5 & up...the age of accountability.

The Thoughtful Spot~
a nook, a corner, a quiet spot.

I utilize the "thoughtful spot" for meltdowns, poutiness, not being co-operative, basically for any behavior correction needed.

This is a place to take quiet time by oneself.
Reading the Bible, praying, and writing apology letters are only some of the activities that can take place here.

Yes, they stay there as many minutes as their age. =)
Admittedly, I have not had anyone over the age of 13 need to be in this spot.

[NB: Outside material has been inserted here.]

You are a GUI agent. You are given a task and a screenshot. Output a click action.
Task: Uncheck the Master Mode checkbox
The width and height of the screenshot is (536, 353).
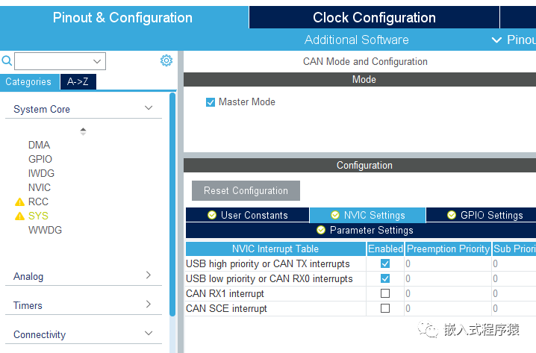[211, 102]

If you get tag-teamed... oh yes, multiple meltdowns do happen...
gulp down a huge dose of patience;
you can multi-discipline if they know the rules,
but if this is a newer routine where rules are thought to be broken...
Attention and correction goes to the youngest child first, with a very clear follow through for the next oldest misbehaved child.

Out in public:
One has to behave in public to be able go in public. I do pull the curbside timeout if needed. I also 'ground' them from public appearance for as many days as their age. Lol, honestly, I have never had to approach this technique much past the age of 4. The first time the child is left behind (obviously with supervision) while the rest of the kids get to "go" is usually enough to heed a warning the next time.

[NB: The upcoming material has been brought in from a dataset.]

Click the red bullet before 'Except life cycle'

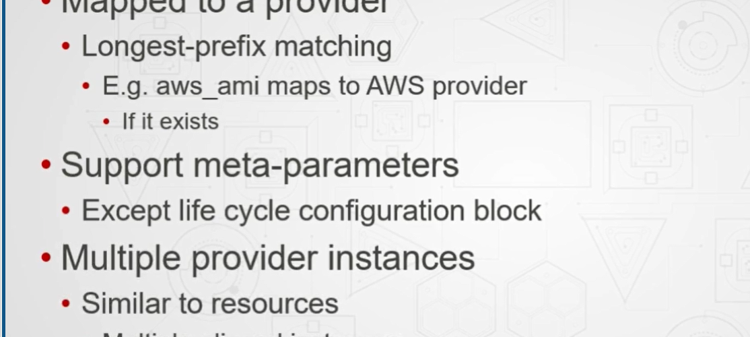point(66,210)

***With ALL discipline, I recommend praying with/alongside the child after their correction, followed by a hug. Obviously, at the younger years, you are praying the example...as they get older, they begin to pray too.

GUIDE LINES:

Lay down your House Rules.

Reminders are ok.

Remind, warn, discipline...always!
~in other words, don't threaten correction and not follow through~

Always appear calm;
It is how your child will learn self control.

Always speak clearly,
(avoid sighs, grunts, & screaming);
It is how your child will learn to communicate.

Always be in control of your actions;
It is how your child will learn to trust.

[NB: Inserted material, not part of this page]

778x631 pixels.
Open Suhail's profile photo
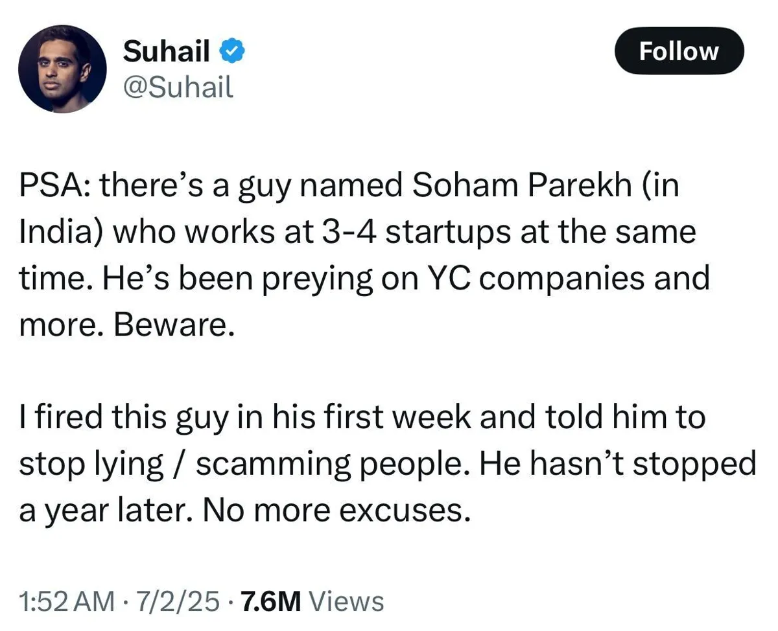pos(62,69)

~i say 'always', but that is meant as a self-determination approach;
we all slip in our coping behaviors, but really, isn't that just an adult version of a temper tantrum? We scream, we cry, we whine, we fuss, we get overwhelmed...and how does God correct us but with guidance and unconditional love...THAT is where 'always' comes in; to strive to show Christ's love through the struggles.~


My life:

My rambunctious 2 yr old many times will walk himself to 'time-out',
I have been so consistant w/ him, that he knows when he needs to be corrected.
This is also the child that many times just simply needs a snuggle to regroup, thus he responds to my "do you need me to hold you for a minute?" rather than being sent to time-out.
(please note that I had to learn the hard, unmanaged way with my kids, to actually get to this point)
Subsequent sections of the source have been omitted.